## Task to complete
Go through the listing below, and from the line containing "Task: Open more apps four-dot icon" through its last line, transcribe every line exactly, skipping pictures.

[Supplied information Boundary: Start]

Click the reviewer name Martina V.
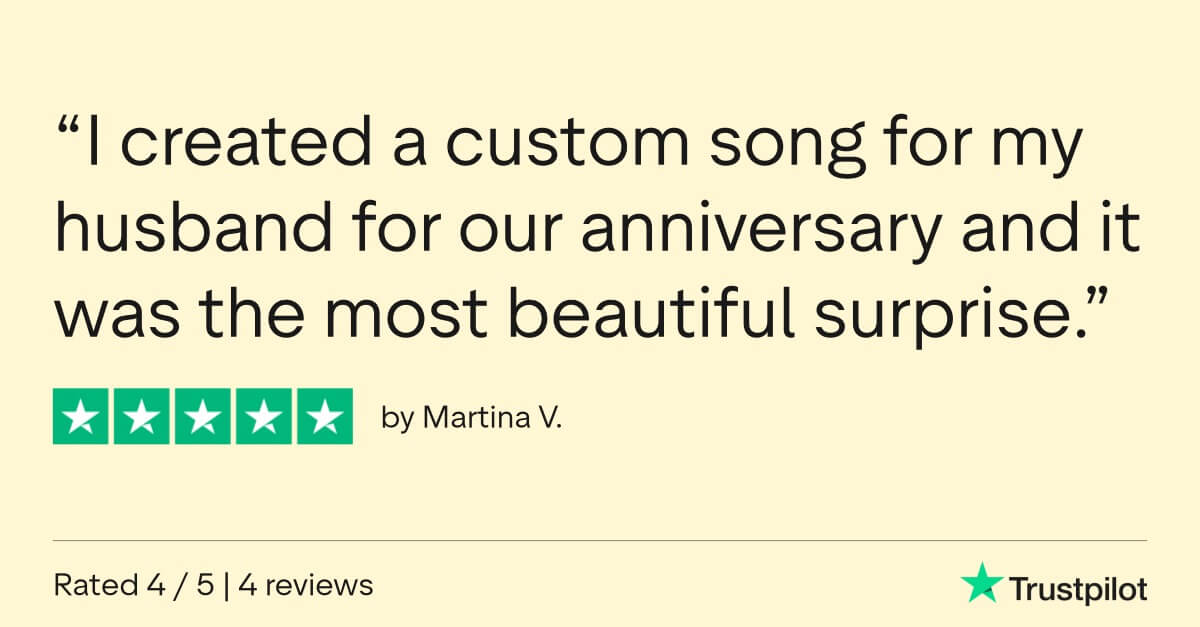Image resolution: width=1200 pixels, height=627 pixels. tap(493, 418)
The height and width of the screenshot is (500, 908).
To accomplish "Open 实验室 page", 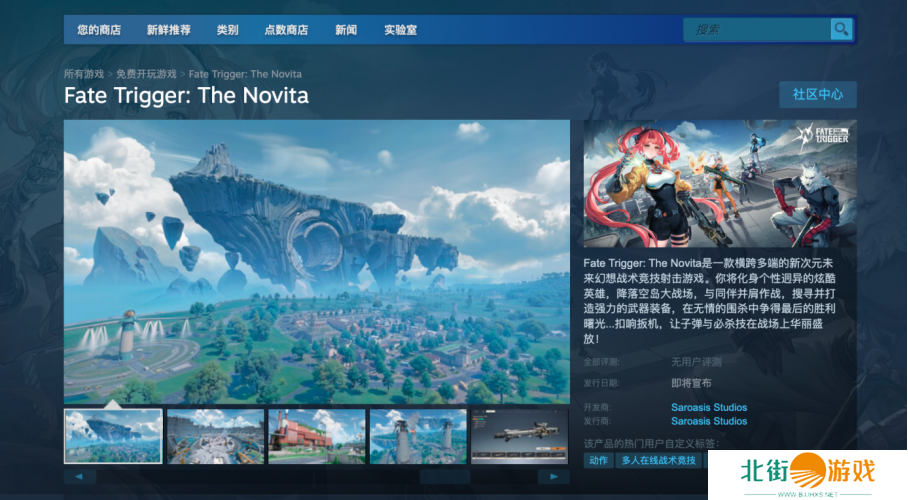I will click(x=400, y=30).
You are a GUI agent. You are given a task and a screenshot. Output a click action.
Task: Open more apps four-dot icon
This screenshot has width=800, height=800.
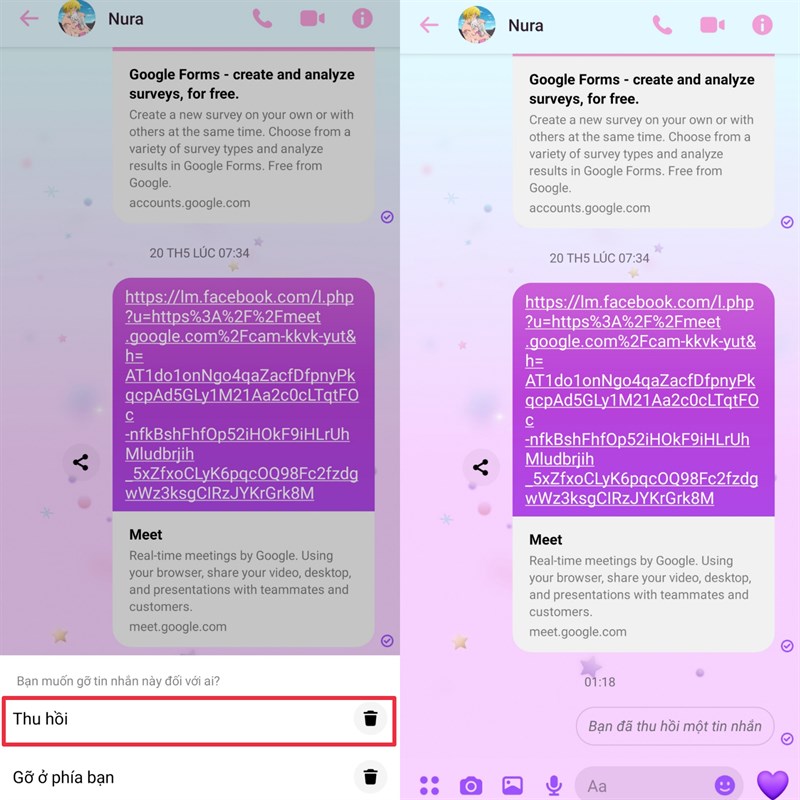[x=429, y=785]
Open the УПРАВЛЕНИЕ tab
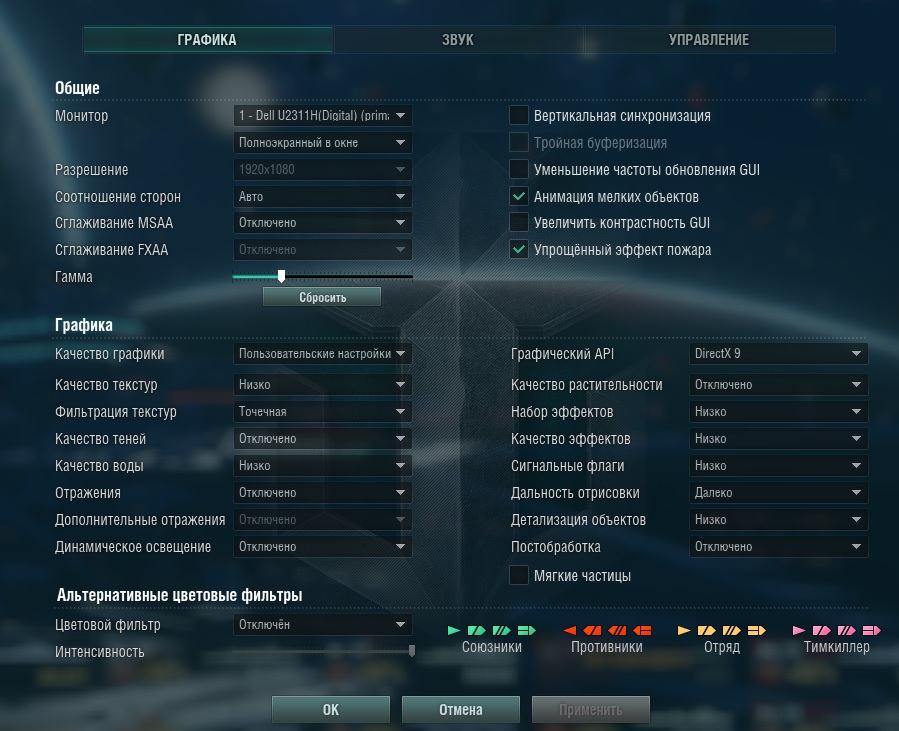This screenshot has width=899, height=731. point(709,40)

[Supplied information Boundary: End]

## Written reply
Task: Open more apps four-dot icon
This screenshot has width=800, height=800.
[x=429, y=785]
Open the УПРАВЛЕНИЕ tab
This screenshot has width=899, height=731. point(709,40)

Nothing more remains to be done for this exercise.